# [PROBLEMS TO WORK ON]
**A)** Copy from the essay on the anesthetic soundscape, starting at "The anesthesiologist approaches" and ending at "of supplemental oxygen.".
**B)** According to the essay on the anesthetic soundscape, at which hospital is Dr. Megan Hunt an anesthesiology resident?
**C)** Pick up the essay on the anesthetic soundscape after its last sentence and keep writing.
[Opening PAGE TEXT section]
Image shows OR monitor in black and white with orange music notes overlaying the monitor screen

Written in collaboration with Dr. Megan Hunt, an anesthesiology resident at Brigham and Women’s Hospital in Boston.

The Anesthetic Soundscape

 

Prelude

The anesthesiologist approaches the patient’s bedside, introduces herself, and asks, “Have you had surgery before?” She listens to the lively rhythms of the heart and lungs, seeking out quiet clues of any conditions which may interfere with the day’s procedure. Finding none, she outlines the lengthy movements of the symphony to follow: the delicate intravenous hunt, the winding journey through the hospital halls, the agile transfer to the operating table, and the preparatory whoosh of supplemental oxygen.

“We will give you relaxing medication, we will place a breathing tube, we will monitor you throughout surgery, we will wake you up, and we will assist in your recovery,” she directs. She answers questions as the patient signs consent forms. “Keep your arms and legs inside the stretcher for the ride. Ready to rock and roll?” The overture is underway.
[Closing PAGE TEXT section]
[Opening PROVIDED DATA section]
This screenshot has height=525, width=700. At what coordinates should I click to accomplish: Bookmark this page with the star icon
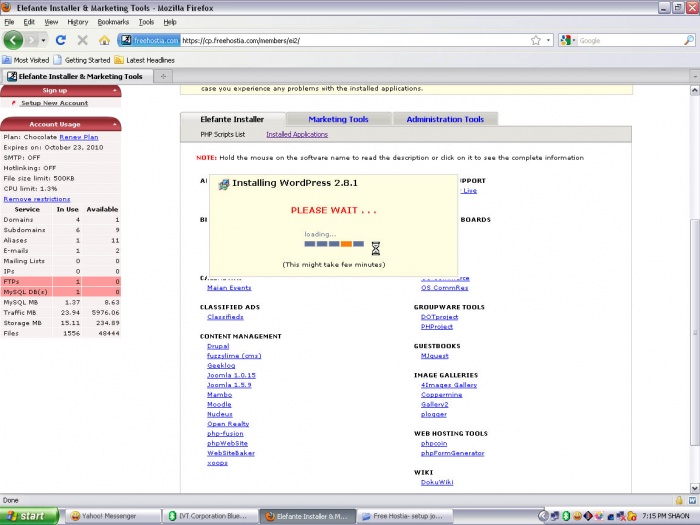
[Closing PROVIDED DATA section]
[Opening PROVIDED DATA section]
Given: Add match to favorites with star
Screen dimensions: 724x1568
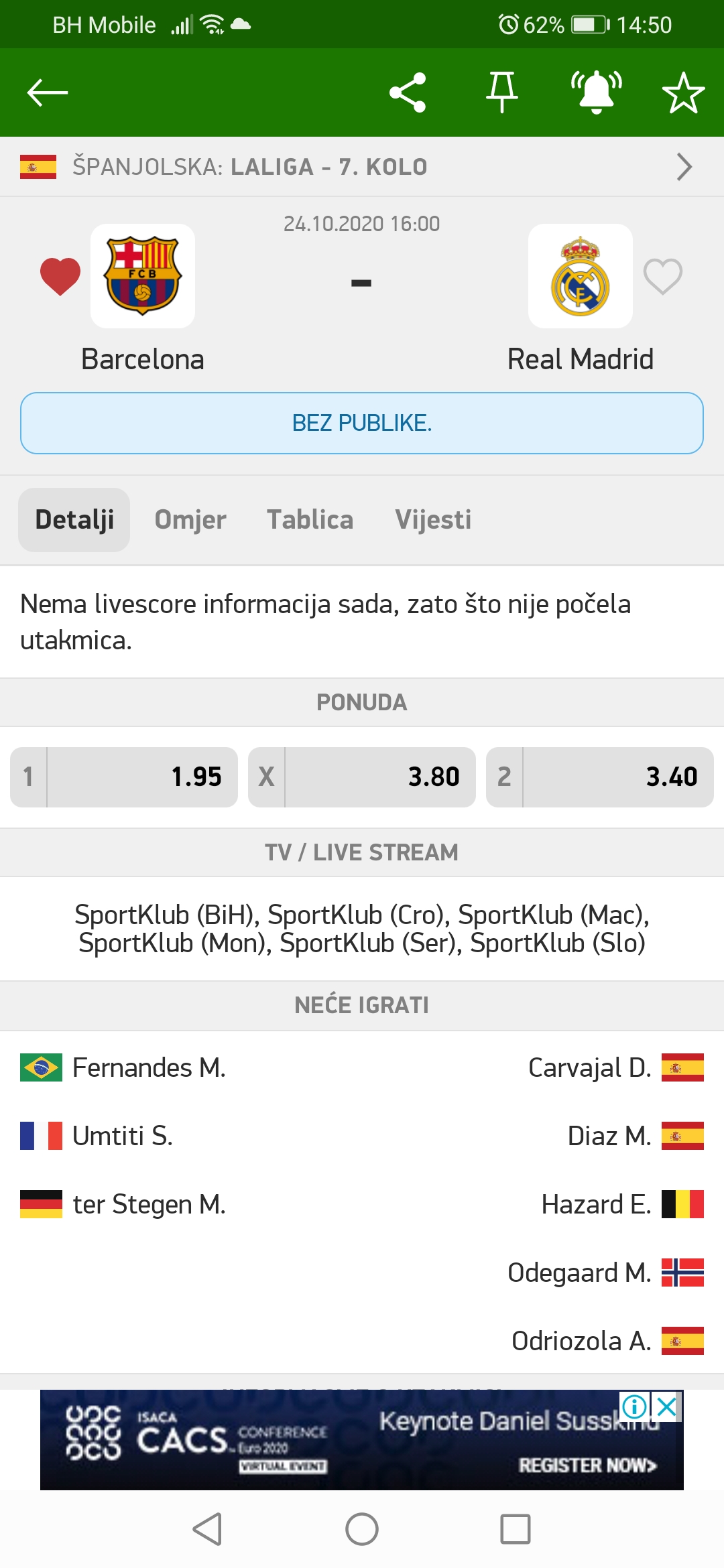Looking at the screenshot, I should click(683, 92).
[Closing PROVIDED DATA section]
# [RESPONSES BY TASK]
**A)**
The anesthesiologist approaches the patient’s bedside, introduces herself, and asks, “Have you had surgery before?” She listens to the lively rhythms of the heart and lungs, seeking out quiet clues of any conditions which may interfere with the day’s procedure. Finding none, she outlines the lengthy movements of the symphony to follow: the delicate intravenous hunt, the winding journey through the hospital halls, the agile transfer to the operating table, and the preparatory whoosh of supplemental oxygen.

**B)** Brigham and Women’s Hospital in Boston.

**C)**
In the 2019 Routledge Handbook of the Medical Humanities, Claire Hooker and James Dalton argue for a critical merging of performance studies with medicine. In their rhetorical analysis, healing practices constitute staged rituals such that the performative quality of doctoring is made “inseparable from the process of healing” (Hooker and Dalton 206). They argue for a provocative reassessment of the traditional figure of the modern doctor as a kind of theatrical role, one which seeks to (re)present trustworthy authority over and over again to patient spectators.[1] The presentation of helpful overviews, the careful intake, and the calming quips attest to the value of this methodical, sometimes playful production. But does this model of performer (doctor) and audience (patient) hold when shifted to the operating room wherein a patient is rendered immobile and unconscious? Paying particular attention to the sonic dimension of surgical environments, a more collaborative possibility of understanding medicine as performance emerges in the figure of the anesthesiologist and in her invaluable, interpretive acts.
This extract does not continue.